(Data on locating visible targets)
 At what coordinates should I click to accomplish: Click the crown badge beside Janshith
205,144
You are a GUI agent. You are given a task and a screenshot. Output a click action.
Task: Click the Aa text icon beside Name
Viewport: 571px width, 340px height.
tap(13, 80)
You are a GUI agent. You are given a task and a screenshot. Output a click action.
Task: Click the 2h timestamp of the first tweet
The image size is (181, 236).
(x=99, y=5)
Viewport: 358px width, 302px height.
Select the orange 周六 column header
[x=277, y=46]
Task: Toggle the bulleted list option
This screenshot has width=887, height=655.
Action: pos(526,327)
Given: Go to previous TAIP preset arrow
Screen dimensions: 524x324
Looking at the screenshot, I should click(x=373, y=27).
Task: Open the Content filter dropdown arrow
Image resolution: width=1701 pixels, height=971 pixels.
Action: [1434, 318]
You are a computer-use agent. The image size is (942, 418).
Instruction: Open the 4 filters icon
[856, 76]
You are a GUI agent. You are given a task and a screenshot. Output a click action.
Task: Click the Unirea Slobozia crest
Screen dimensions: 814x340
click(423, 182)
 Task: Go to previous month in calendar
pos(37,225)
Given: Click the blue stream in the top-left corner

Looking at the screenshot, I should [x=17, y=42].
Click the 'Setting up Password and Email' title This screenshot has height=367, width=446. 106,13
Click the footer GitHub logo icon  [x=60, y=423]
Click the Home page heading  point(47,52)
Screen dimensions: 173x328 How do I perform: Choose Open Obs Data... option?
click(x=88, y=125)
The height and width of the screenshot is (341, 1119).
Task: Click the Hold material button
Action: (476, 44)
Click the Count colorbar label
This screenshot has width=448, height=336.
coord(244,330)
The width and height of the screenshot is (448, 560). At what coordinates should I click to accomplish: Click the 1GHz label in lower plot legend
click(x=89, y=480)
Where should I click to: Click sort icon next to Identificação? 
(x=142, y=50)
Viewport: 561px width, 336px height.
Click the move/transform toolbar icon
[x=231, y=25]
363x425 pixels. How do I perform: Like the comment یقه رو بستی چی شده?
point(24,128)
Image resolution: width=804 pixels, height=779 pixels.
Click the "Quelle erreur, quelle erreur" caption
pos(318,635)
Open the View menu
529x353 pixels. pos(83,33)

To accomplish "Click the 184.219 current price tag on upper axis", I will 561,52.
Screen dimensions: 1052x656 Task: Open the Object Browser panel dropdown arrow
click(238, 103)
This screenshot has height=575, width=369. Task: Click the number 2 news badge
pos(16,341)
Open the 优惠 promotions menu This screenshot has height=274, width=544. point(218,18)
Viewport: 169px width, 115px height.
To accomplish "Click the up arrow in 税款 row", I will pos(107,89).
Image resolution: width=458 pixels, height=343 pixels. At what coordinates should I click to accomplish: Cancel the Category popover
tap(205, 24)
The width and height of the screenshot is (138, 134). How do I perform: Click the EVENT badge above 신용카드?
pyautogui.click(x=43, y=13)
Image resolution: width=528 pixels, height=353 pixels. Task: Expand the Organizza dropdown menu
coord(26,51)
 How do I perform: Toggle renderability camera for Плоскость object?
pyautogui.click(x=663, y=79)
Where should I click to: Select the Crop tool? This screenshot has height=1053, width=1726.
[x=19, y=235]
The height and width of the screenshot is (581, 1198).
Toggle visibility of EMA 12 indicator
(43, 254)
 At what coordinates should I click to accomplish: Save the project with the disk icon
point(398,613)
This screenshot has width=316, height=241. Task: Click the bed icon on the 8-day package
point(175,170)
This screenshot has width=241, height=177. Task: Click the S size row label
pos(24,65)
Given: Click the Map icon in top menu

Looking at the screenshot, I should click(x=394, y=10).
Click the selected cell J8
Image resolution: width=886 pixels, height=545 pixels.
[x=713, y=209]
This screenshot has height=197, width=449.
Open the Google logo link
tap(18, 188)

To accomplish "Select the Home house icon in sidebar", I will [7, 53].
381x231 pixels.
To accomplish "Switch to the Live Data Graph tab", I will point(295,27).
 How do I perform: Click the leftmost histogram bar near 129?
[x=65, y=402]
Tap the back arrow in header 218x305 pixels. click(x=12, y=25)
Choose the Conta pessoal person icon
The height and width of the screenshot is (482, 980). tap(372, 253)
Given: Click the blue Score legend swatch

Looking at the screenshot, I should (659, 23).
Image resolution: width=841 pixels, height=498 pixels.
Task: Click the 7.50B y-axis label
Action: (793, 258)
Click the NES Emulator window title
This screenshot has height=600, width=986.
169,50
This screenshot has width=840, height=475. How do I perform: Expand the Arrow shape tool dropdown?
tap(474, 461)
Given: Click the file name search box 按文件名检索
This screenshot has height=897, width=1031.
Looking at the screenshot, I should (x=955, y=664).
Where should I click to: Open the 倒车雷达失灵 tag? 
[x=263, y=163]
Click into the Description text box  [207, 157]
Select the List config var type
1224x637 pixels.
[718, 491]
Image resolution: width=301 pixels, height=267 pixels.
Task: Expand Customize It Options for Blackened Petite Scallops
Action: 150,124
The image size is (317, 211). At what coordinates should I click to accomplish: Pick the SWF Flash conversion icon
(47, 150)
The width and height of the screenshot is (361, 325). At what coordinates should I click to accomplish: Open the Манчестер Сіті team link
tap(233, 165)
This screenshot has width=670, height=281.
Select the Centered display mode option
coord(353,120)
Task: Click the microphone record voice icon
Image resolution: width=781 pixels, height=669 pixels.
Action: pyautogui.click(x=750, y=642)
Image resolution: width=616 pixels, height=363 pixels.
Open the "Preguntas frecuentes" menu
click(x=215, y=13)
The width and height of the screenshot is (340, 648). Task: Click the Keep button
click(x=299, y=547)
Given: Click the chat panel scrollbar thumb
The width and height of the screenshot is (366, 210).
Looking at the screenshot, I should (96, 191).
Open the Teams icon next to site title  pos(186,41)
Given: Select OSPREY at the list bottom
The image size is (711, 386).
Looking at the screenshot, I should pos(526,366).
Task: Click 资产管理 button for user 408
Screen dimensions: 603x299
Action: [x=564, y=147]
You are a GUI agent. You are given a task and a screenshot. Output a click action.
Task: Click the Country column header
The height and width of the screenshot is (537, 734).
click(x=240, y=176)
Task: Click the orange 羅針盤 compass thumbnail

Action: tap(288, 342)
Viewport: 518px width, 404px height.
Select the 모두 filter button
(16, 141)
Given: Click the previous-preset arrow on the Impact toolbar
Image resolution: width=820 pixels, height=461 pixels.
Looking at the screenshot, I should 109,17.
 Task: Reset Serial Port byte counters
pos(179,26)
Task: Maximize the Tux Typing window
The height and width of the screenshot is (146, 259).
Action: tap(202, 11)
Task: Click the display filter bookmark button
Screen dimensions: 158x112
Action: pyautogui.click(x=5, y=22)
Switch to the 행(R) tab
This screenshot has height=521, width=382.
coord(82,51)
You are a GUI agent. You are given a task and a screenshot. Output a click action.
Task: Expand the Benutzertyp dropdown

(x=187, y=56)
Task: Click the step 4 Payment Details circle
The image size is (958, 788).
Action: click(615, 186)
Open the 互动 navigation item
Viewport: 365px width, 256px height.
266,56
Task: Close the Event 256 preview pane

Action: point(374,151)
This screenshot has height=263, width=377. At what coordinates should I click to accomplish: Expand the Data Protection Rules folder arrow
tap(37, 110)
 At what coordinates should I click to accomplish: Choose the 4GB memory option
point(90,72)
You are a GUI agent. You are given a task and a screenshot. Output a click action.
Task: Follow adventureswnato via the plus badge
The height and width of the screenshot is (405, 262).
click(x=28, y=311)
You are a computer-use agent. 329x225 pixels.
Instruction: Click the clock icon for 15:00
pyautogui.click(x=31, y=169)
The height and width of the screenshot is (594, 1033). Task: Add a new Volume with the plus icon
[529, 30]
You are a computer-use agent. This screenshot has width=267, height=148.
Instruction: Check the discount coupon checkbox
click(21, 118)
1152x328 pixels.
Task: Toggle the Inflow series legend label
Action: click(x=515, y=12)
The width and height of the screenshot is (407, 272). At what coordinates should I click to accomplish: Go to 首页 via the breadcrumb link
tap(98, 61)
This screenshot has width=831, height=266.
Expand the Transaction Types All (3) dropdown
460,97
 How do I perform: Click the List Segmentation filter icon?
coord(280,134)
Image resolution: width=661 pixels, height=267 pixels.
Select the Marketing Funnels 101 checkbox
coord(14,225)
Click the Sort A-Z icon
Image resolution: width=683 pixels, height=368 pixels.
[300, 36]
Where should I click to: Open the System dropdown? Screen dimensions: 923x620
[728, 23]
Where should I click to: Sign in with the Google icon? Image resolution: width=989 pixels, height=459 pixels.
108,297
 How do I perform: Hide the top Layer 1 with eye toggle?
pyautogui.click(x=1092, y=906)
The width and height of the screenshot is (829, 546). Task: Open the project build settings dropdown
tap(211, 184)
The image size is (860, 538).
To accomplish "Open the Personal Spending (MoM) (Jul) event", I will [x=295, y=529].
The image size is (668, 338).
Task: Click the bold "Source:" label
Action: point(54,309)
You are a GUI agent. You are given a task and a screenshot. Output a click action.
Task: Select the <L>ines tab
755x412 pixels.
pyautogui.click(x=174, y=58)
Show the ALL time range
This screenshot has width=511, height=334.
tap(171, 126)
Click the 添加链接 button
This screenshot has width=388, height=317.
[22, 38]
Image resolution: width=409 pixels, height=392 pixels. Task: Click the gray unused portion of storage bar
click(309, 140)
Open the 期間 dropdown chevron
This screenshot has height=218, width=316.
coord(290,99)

WHAT THE EXERCISE ASKS:
Copy out, without any changes, everything from the start of the records down to and including the line that contains "(x=99, y=5)".

EXERCISE SOLUTION:
 At what coordinates should I click to accomplish: Click the crown badge beside Janshith
205,144
You are a GUI agent. You are given a task and a screenshot. Output a click action.
Task: Click the Aa text icon beside Name
Viewport: 571px width, 340px height.
tap(13, 80)
You are a GUI agent. You are given a task and a screenshot. Output a click action.
Task: Click the 2h timestamp of the first tweet
The image size is (181, 236).
(x=99, y=5)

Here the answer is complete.